To question the validity of the ordinance, petitioners should have first filed an appeal before the Secretary of Justice. However, petitioners justify direct resort to this Court on the ground that they are entangled in a “catch-22 situation.”[151] They believe that filing an appeal before the Secretary of Justice would merely delay the process and give the City Government of Tagum ample time to collect real property taxes.[152]
The questioned ordinance was published in July 2012.[153] Had petitioners immediately filed an appeal, the Secretary of Justice would have had enough time to render a decision. Section 187 of the Local Government Code of 1991 gives the Secretary of Justice 60 days to act on the appeal. Within 30 days from receipt of an unfavorable decision or upon inaction by the Secretary of Justice within the time prescribed, aggrieved taxpayers may opt to lodge the appropriate proceeding before the regular courts.[154]
The “catch-22 situation” petitioners allude to does not exist. Under Section 166 of the Local Government Code of 1991, local taxes “shall accrue on the first (1st) day of January of each year.”[155] When the questioned ordinance was published in July 2012, the City Government of Tagum could not have immediately issued real property tax assessments. Hence, petitioners had ample time within which to question the validity of the tax ordinance.
In cases where the validity or legality of a tax ordinance is questioned, the rule that real property taxes must first be paid before a protest is lodged does not apply. Taxpayers must first receive an assessment before this rule is triggered.[156] In Jardine, this Court ruled that prior payment under protest is not required when the taxpayer is questioning the very authority of the assessor to impose taxes:
Hence, if a taxpayer disputes the reasonableness of an increase in a real estate tax assessment, he is required to “first pay the tax” under protest. Otherwise, the city or municipal treasurer will not act on his protest. In the case at bench, however, the petitioners are questioning the very authority and power of the assessor, acting solely and independently, to impose the assessment and of the treasurer to collect the tax. These are not questions merely of amounts of the increase in the tax but attacks on the very validity of any increase.[157] (Emphasis and citation omitted)

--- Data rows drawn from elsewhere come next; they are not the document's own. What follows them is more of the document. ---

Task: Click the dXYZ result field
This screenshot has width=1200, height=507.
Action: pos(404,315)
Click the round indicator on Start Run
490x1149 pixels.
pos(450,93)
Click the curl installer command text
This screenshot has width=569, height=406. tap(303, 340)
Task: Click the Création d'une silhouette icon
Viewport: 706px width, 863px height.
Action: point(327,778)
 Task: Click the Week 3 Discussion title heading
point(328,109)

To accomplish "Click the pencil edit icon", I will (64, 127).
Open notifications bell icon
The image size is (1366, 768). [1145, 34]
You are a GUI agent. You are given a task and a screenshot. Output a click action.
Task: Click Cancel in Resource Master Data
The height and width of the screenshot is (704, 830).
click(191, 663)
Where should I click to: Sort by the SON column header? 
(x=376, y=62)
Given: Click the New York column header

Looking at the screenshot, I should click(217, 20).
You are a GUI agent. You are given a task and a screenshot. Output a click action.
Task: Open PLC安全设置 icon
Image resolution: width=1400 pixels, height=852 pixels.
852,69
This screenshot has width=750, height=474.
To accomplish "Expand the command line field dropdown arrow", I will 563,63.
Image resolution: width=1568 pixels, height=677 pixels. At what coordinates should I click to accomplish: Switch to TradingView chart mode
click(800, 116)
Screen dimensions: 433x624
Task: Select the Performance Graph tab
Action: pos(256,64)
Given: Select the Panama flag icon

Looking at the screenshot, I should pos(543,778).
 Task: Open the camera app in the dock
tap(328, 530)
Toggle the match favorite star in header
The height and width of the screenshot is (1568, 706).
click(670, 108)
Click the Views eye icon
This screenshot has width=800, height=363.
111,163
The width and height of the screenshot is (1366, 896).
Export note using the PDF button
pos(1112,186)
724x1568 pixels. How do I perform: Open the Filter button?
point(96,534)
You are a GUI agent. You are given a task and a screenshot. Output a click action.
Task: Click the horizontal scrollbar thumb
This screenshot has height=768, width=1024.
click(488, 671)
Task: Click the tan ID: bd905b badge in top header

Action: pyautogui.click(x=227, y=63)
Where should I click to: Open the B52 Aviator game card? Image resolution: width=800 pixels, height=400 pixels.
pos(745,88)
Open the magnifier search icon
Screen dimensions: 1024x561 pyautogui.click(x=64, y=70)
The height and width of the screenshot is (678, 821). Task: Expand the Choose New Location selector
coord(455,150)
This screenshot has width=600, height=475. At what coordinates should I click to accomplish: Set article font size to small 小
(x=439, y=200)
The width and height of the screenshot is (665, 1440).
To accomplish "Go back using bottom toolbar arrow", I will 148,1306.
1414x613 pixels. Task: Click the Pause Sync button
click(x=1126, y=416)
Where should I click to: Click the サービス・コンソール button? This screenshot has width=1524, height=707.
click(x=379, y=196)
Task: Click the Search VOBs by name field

Given the serious procedural errors committed by petitioners, we find no genuine reason to dwell on and resolve the other issues presented in this case. The factual issues raised by petitioners could have been properly addressed by the lower courts had they adhered to the doctrines of hierarchy of courts and exhaustion of administrative remedies. These rules were established for a reason. While petitioners’ enthusiasm in their advocacy may be admirable, their overzealousness has further delayed their cause.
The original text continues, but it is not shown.